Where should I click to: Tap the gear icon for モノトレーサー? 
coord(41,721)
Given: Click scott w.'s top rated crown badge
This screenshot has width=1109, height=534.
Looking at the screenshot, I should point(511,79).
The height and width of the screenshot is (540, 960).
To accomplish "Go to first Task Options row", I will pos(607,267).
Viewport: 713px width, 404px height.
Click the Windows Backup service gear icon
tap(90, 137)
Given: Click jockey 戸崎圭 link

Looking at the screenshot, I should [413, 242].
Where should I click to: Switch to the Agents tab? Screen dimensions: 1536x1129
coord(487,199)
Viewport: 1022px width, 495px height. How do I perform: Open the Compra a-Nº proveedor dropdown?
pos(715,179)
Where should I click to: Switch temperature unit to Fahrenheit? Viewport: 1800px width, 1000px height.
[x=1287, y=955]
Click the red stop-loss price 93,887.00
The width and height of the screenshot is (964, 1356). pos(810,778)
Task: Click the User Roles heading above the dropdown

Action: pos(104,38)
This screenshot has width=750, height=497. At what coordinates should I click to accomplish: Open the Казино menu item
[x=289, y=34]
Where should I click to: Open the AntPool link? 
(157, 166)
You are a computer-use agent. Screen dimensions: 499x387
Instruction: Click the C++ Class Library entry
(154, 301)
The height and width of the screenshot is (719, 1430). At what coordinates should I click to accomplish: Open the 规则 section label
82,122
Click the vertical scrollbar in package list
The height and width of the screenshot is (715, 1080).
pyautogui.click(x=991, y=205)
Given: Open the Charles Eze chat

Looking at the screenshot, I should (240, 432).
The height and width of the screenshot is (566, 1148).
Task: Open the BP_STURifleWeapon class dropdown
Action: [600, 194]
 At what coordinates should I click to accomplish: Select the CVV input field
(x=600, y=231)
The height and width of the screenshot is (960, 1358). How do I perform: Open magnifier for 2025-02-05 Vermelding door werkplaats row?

● ● ● ● ● ● ●

Restate all of the entries above precisely.

Response to this exercise:
Where should I click to: Tap the gear icon for モノトレーサー? 
coord(41,721)
Given: Click scott w.'s top rated crown badge
This screenshot has width=1109, height=534.
Looking at the screenshot, I should point(511,79).
The height and width of the screenshot is (540, 960).
To accomplish "Go to first Task Options row", I will pos(607,267).
Viewport: 713px width, 404px height.
Click the Windows Backup service gear icon
tap(90, 137)
Given: Click jockey 戸崎圭 link

Looking at the screenshot, I should [413, 242].
Where should I click to: Switch to the Agents tab? Screen dimensions: 1536x1129
coord(487,199)
Viewport: 1022px width, 495px height. How do I perform: Open the Compra a-Nº proveedor dropdown?
pos(715,179)
Where should I click to: Switch temperature unit to Fahrenheit? Viewport: 1800px width, 1000px height.
[x=1287, y=955]
Click the red stop-loss price 93,887.00
The width and height of the screenshot is (964, 1356). pos(810,778)
Task: Click the User Roles heading above the dropdown

Action: pos(104,38)
This screenshot has width=750, height=497. At what coordinates should I click to accomplish: Open the Казино menu item
[x=289, y=34]
Where should I click to: Open the AntPool link? 
(157, 166)
You are a computer-use agent. Screen dimensions: 499x387
Instruction: Click the C++ Class Library entry
(154, 301)
The height and width of the screenshot is (719, 1430). At what coordinates should I click to accomplish: Open the 规则 section label
82,122
Click the vertical scrollbar in package list
The height and width of the screenshot is (715, 1080).
pyautogui.click(x=991, y=205)
Given: Open the Charles Eze chat

Looking at the screenshot, I should (240, 432).
The height and width of the screenshot is (566, 1148).
Task: Open the BP_STURifleWeapon class dropdown
Action: [600, 194]
 At what coordinates should I click to accomplish: Select the CVV input field
(x=600, y=231)
The height and width of the screenshot is (960, 1358). How do I perform: Open magnifier for 2025-02-05 Vermelding door werkplaats row?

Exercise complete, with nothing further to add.